Medea was a costly production, as one has come to expect from major international opera houses, and it brought to mind, by contrast, other treatments of ancient mythology such as Birtwistle's multi-layered exploration of the Orpheus legends or, a few days earlier, the radical rethinking of the Egyptian/Ethiopian confrontation in Verdi's Aida, premiered lavishly in Cairo 1871, and now at Brussels virtually reinvented by Robert Wilson, triumphantly making it relevant to our times.

Aida is a problem opera, holding its place in the popularity stakes with its opportunities for grandiose display on the largest scale, rather than the central human drama, which has often taken second place. Wilson has blown away both the 19th C tradition of fantastical orientalist fantasies, as represented in the Scala, Milan DVD with Pavarotti (Arthaus 100 058), and dispensed with the sort of gratuitous cruelty in the exercise of power in David Pountney's sometimes incomprehensible production for Munich State Opera, which all but suffocated the music. Wilson has stripped the work to its core elements of emotional conflict and ethical choices. His pared down, but highly sophisticated, staging has created space for the music to speak on equal terms with the visual spectacle. The characters, dressed simply, move formally at a measured pace, maintaining statuesque hieratic poses and hand positions which suggest images familiar from ancient Egyptian art.
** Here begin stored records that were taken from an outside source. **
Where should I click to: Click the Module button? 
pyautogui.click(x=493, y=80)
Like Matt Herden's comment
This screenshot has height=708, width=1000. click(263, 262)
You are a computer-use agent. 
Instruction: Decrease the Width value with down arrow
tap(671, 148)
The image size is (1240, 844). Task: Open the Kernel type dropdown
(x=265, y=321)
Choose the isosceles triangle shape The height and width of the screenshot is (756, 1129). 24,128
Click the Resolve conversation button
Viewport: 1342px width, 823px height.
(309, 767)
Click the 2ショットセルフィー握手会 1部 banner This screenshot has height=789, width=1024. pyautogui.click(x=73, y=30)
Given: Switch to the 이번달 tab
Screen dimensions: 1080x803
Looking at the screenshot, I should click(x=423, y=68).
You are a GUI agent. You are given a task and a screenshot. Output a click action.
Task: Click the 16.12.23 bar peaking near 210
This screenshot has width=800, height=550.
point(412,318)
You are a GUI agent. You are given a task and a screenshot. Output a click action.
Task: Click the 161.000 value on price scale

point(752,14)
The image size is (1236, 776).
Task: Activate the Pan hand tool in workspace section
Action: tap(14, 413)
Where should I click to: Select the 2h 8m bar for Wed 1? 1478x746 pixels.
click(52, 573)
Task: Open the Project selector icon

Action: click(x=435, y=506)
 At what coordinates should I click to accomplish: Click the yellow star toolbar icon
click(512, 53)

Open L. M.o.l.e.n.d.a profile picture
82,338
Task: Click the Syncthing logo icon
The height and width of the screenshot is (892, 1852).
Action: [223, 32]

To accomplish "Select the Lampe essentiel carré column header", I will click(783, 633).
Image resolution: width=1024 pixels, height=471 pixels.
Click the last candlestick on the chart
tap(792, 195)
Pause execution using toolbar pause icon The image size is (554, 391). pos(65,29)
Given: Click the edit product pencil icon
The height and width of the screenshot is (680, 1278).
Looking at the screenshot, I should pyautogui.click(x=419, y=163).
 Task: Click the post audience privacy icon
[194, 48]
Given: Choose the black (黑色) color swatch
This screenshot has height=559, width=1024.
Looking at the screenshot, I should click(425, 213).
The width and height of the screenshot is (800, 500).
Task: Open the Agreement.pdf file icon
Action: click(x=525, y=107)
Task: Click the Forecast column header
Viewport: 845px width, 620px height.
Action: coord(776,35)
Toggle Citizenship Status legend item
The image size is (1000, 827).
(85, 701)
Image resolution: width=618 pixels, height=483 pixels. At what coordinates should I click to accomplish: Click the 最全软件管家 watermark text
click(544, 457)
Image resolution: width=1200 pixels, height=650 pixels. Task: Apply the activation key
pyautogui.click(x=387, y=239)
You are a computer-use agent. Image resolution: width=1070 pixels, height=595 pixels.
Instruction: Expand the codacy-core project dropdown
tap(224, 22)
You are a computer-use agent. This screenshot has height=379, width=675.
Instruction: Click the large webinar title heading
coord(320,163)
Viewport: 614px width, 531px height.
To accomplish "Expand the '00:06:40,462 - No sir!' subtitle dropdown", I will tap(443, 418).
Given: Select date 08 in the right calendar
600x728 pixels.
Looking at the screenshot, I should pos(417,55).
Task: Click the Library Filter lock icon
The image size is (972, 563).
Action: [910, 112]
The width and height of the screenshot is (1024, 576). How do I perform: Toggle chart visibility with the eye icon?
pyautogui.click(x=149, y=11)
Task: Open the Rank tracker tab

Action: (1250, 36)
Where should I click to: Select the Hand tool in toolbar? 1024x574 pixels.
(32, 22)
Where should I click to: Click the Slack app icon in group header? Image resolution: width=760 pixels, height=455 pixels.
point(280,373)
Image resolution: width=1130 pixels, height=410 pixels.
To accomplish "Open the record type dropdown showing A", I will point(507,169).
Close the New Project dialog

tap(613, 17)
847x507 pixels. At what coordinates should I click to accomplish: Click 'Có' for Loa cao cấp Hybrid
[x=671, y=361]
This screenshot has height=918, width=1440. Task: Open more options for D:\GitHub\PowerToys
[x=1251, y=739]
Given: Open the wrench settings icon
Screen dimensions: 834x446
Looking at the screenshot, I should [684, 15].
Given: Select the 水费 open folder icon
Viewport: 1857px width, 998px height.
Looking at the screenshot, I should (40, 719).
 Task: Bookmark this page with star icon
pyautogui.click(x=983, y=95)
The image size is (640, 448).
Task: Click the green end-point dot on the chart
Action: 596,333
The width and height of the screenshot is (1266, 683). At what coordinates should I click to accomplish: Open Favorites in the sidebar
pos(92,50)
I found myself comfortably accepting this alien mode of representation immediately, its strangeness a relief from the usual operatic stock gestures, gripping attention and helping to universalise the drama that passed before us, affecting rather than distancing.

This production places Aida in a defamiliarised ancient world which accentuates ever present human conundrums and conflicts. Wilson has created a stunningly beautiful stage picture for the Nile Scene. Warm earth colours indicate the desert beyond a peaceful band of water in the middle distance, the whole suffused with heavenly blue lighting, a perfect counterpoint to the human distress and tragedy unfolding. The casting was notable, the singers working as a team, never upstaging each other, holding onto high notes or exaggerating climaxes of familiar arias. Ildiko Komlosi (Amneris) made a notable debut at Brussels, substituting for the indisposed Elena Zaremba and fitting in easily with Norma Fantini (Aida), Johan Botha (Radames) and Mark S. Doss (Amonasro). Antonio Pappano elicited playing of the highest order, breathlessly intense with sobbing violins underscoring Aida's grief and quiet passages which held the audience spellbound.

This was a production which has lodged in the memory permanently and will come to mind whenever one sees Aida in the future; it is a co-production with the Royal Opera, Covent Garden and Londoners should not miss seeing it there at the earliest opportunity, when Antonio Pappano will be established as Music Director.